*Records shown*
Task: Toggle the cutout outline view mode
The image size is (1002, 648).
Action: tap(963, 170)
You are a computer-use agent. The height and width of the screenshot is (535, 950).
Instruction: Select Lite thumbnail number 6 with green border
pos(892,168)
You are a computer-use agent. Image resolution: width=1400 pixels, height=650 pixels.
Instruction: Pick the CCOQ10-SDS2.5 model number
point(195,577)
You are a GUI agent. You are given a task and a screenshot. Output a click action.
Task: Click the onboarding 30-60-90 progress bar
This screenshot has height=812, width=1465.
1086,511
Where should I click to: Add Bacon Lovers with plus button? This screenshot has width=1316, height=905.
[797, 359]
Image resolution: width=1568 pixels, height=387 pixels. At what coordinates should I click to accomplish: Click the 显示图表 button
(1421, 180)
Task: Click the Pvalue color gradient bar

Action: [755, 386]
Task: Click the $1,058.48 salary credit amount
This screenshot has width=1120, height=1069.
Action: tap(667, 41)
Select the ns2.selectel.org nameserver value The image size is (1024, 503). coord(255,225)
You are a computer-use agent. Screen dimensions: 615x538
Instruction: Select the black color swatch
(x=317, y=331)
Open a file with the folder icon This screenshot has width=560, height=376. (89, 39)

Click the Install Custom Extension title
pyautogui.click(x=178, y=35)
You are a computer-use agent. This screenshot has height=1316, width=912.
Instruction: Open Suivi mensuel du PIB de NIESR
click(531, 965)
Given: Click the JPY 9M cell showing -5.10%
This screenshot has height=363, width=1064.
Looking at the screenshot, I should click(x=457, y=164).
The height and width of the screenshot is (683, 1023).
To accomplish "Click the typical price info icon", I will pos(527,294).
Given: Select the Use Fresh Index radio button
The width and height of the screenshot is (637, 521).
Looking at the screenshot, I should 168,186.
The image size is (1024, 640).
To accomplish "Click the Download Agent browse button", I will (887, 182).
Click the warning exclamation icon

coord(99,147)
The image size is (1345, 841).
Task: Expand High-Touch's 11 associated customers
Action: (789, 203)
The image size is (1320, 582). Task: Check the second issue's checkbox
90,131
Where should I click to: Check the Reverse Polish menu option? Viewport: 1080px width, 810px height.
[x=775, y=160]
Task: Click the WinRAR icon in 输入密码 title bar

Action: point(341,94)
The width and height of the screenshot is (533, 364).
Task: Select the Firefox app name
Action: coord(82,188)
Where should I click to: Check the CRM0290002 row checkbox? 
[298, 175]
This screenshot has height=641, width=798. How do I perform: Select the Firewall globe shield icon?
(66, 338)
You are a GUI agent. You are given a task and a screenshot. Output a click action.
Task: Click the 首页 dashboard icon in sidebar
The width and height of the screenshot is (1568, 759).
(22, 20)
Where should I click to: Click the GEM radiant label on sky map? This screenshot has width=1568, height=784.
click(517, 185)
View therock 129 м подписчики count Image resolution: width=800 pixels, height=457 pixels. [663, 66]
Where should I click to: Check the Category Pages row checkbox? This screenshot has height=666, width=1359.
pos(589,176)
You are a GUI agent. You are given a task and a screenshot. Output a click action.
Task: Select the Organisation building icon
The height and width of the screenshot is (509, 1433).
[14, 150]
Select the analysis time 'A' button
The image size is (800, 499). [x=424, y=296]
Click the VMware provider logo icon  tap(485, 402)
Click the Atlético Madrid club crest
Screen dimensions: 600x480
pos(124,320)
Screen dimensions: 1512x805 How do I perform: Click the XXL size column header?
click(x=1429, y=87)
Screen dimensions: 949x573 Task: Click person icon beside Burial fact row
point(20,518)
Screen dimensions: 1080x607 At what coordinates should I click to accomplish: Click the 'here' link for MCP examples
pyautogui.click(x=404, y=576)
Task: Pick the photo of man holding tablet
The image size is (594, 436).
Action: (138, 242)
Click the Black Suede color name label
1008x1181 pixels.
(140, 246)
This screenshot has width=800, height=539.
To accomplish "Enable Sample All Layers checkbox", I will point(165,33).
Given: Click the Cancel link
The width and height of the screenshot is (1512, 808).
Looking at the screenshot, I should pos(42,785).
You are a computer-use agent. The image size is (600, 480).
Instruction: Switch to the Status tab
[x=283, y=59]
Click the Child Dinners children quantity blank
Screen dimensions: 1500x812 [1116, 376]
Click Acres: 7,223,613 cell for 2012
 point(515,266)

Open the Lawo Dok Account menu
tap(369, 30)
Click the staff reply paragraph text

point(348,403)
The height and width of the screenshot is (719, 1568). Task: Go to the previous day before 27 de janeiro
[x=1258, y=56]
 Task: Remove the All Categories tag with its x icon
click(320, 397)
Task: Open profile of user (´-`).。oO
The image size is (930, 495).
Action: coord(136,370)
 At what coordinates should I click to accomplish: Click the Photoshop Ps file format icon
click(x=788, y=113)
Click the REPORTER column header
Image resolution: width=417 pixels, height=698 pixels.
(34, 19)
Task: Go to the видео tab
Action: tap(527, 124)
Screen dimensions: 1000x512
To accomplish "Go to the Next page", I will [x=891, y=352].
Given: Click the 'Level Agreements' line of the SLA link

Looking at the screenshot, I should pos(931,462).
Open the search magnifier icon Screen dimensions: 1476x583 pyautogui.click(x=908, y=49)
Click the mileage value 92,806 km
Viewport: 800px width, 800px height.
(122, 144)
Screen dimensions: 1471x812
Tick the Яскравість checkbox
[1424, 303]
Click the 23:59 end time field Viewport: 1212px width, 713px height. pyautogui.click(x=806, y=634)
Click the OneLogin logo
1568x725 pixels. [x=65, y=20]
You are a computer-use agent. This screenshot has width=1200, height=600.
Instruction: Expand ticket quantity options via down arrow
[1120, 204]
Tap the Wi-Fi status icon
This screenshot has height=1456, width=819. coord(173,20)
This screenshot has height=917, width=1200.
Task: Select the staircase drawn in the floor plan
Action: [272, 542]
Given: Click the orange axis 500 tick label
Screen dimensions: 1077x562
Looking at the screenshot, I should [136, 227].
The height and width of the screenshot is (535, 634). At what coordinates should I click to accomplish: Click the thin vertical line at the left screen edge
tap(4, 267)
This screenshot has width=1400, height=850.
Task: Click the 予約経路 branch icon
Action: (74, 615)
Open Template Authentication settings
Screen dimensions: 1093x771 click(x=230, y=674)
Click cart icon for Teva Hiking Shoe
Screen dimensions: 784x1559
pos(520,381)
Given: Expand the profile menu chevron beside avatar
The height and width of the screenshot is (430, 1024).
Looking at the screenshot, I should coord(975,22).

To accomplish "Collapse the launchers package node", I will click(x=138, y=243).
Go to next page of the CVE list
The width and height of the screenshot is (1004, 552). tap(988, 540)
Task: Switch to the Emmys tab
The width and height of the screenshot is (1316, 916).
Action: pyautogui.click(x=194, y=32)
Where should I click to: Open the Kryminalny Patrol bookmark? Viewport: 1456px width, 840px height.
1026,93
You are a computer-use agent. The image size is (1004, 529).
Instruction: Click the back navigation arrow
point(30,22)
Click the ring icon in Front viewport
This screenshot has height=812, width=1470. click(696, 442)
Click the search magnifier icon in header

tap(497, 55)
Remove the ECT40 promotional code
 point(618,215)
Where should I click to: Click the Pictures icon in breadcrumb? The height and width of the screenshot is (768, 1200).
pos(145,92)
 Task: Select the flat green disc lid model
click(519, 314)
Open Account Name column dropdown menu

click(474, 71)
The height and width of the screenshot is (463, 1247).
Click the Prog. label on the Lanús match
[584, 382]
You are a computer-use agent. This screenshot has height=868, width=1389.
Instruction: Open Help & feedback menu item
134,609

*Work to be completed*
The full set of entries must be printed again without any alteration.

*Response below*
Task: Toggle the cutout outline view mode
The image size is (1002, 648).
Action: tap(963, 170)
You are a computer-use agent. The height and width of the screenshot is (535, 950).
Instruction: Select Lite thumbnail number 6 with green border
pos(892,168)
You are a computer-use agent. Image resolution: width=1400 pixels, height=650 pixels.
Instruction: Pick the CCOQ10-SDS2.5 model number
point(195,577)
You are a GUI agent. You are given a task and a screenshot. Output a click action.
Task: Click the onboarding 30-60-90 progress bar
This screenshot has height=812, width=1465.
1086,511
Where should I click to: Add Bacon Lovers with plus button? This screenshot has width=1316, height=905.
[797, 359]
Image resolution: width=1568 pixels, height=387 pixels. At what coordinates should I click to accomplish: Click the 显示图表 button
(1421, 180)
Task: Click the Pvalue color gradient bar

Action: [755, 386]
Task: Click the $1,058.48 salary credit amount
This screenshot has width=1120, height=1069.
Action: tap(667, 41)
Select the ns2.selectel.org nameserver value The image size is (1024, 503). coord(255,225)
You are a computer-use agent. Screen dimensions: 615x538
Instruction: Select the black color swatch
(x=317, y=331)
Open a file with the folder icon This screenshot has width=560, height=376. (89, 39)

Click the Install Custom Extension title
pyautogui.click(x=178, y=35)
You are a computer-use agent. This screenshot has height=1316, width=912.
Instruction: Open Suivi mensuel du PIB de NIESR
click(531, 965)
Given: Click the JPY 9M cell showing -5.10%
This screenshot has height=363, width=1064.
Looking at the screenshot, I should click(x=457, y=164).
The height and width of the screenshot is (683, 1023).
To accomplish "Click the typical price info icon", I will pos(527,294).
Given: Select the Use Fresh Index radio button
The width and height of the screenshot is (637, 521).
Looking at the screenshot, I should 168,186.
The image size is (1024, 640).
To accomplish "Click the Download Agent browse button", I will (887, 182).
Click the warning exclamation icon

coord(99,147)
The image size is (1345, 841).
Task: Expand High-Touch's 11 associated customers
Action: (789, 203)
The image size is (1320, 582). Task: Check the second issue's checkbox
90,131
Where should I click to: Check the Reverse Polish menu option? Viewport: 1080px width, 810px height.
[x=775, y=160]
Task: Click the WinRAR icon in 输入密码 title bar

Action: point(341,94)
The width and height of the screenshot is (533, 364).
Task: Select the Firefox app name
Action: coord(82,188)
Where should I click to: Check the CRM0290002 row checkbox? 
[298, 175]
This screenshot has height=641, width=798. How do I perform: Select the Firewall globe shield icon?
(66, 338)
You are a GUI agent. You are given a task and a screenshot. Output a click action.
Task: Click the 首页 dashboard icon in sidebar
The width and height of the screenshot is (1568, 759).
(22, 20)
Where should I click to: Click the GEM radiant label on sky map? This screenshot has width=1568, height=784.
click(517, 185)
View therock 129 м подписчики count Image resolution: width=800 pixels, height=457 pixels. [663, 66]
Where should I click to: Check the Category Pages row checkbox? This screenshot has height=666, width=1359.
pos(589,176)
You are a GUI agent. You are given a task and a screenshot. Output a click action.
Task: Select the Organisation building icon
The height and width of the screenshot is (509, 1433).
[14, 150]
Select the analysis time 'A' button
The image size is (800, 499). [x=424, y=296]
Click the VMware provider logo icon  tap(485, 402)
Click the Atlético Madrid club crest
Screen dimensions: 600x480
pos(124,320)
Screen dimensions: 1512x805 How do I perform: Click the XXL size column header?
click(x=1429, y=87)
Screen dimensions: 949x573 Task: Click person icon beside Burial fact row
point(20,518)
Screen dimensions: 1080x607 At what coordinates should I click to accomplish: Click the 'here' link for MCP examples
pyautogui.click(x=404, y=576)
Task: Pick the photo of man holding tablet
The image size is (594, 436).
Action: (138, 242)
Click the Black Suede color name label
1008x1181 pixels.
(140, 246)
This screenshot has width=800, height=539.
To accomplish "Enable Sample All Layers checkbox", I will point(165,33).
Given: Click the Cancel link
The width and height of the screenshot is (1512, 808).
Looking at the screenshot, I should pos(42,785).
You are a computer-use agent. The image size is (600, 480).
Instruction: Switch to the Status tab
[x=283, y=59]
Click the Child Dinners children quantity blank
Screen dimensions: 1500x812 [1116, 376]
Click Acres: 7,223,613 cell for 2012
 point(515,266)

Open the Lawo Dok Account menu
tap(369, 30)
Click the staff reply paragraph text

point(348,403)
The height and width of the screenshot is (719, 1568). Task: Go to the previous day before 27 de janeiro
[x=1258, y=56]
 Task: Remove the All Categories tag with its x icon
click(320, 397)
Task: Open profile of user (´-`).。oO
The image size is (930, 495).
Action: coord(136,370)
 At what coordinates should I click to accomplish: Click the Photoshop Ps file format icon
click(x=788, y=113)
Click the REPORTER column header
Image resolution: width=417 pixels, height=698 pixels.
(34, 19)
Task: Go to the видео tab
Action: tap(527, 124)
Screen dimensions: 1000x512
To accomplish "Go to the Next page", I will [x=891, y=352].
Given: Click the 'Level Agreements' line of the SLA link

Looking at the screenshot, I should pos(931,462).
Open the search magnifier icon Screen dimensions: 1476x583 pyautogui.click(x=908, y=49)
Click the mileage value 92,806 km
Viewport: 800px width, 800px height.
(122, 144)
Screen dimensions: 1471x812
Tick the Яскравість checkbox
[1424, 303]
Click the 23:59 end time field Viewport: 1212px width, 713px height. pyautogui.click(x=806, y=634)
Click the OneLogin logo
1568x725 pixels. [x=65, y=20]
You are a computer-use agent. This screenshot has width=1200, height=600.
Instruction: Expand ticket quantity options via down arrow
[1120, 204]
Tap the Wi-Fi status icon
This screenshot has height=1456, width=819. coord(173,20)
This screenshot has height=917, width=1200.
Task: Select the staircase drawn in the floor plan
Action: [272, 542]
Given: Click the orange axis 500 tick label
Screen dimensions: 1077x562
Looking at the screenshot, I should [136, 227].
The height and width of the screenshot is (535, 634). At what coordinates should I click to accomplish: Click the thin vertical line at the left screen edge
tap(4, 267)
This screenshot has width=1400, height=850.
Task: Click the 予約経路 branch icon
Action: (74, 615)
Open Template Authentication settings
Screen dimensions: 1093x771 click(x=230, y=674)
Click cart icon for Teva Hiking Shoe
Screen dimensions: 784x1559
pos(520,381)
Given: Expand the profile menu chevron beside avatar
The height and width of the screenshot is (430, 1024).
Looking at the screenshot, I should coord(975,22).

To accomplish "Collapse the launchers package node", I will click(x=138, y=243).
Go to next page of the CVE list
The width and height of the screenshot is (1004, 552). tap(988, 540)
Task: Switch to the Emmys tab
The width and height of the screenshot is (1316, 916).
Action: pyautogui.click(x=194, y=32)
Where should I click to: Open the Kryminalny Patrol bookmark? Viewport: 1456px width, 840px height.
1026,93
You are a computer-use agent. The image size is (1004, 529).
Instruction: Click the back navigation arrow
point(30,22)
Click the ring icon in Front viewport
This screenshot has height=812, width=1470. click(696, 442)
Click the search magnifier icon in header

tap(497, 55)
Remove the ECT40 promotional code
 point(618,215)
Where should I click to: Click the Pictures icon in breadcrumb? The height and width of the screenshot is (768, 1200).
pos(145,92)
 Task: Select the flat green disc lid model
click(519, 314)
Open Account Name column dropdown menu

click(474, 71)
The height and width of the screenshot is (463, 1247).
Click the Prog. label on the Lanús match
[584, 382]
You are a computer-use agent. This screenshot has height=868, width=1389.
Instruction: Open Help & feedback menu item
134,609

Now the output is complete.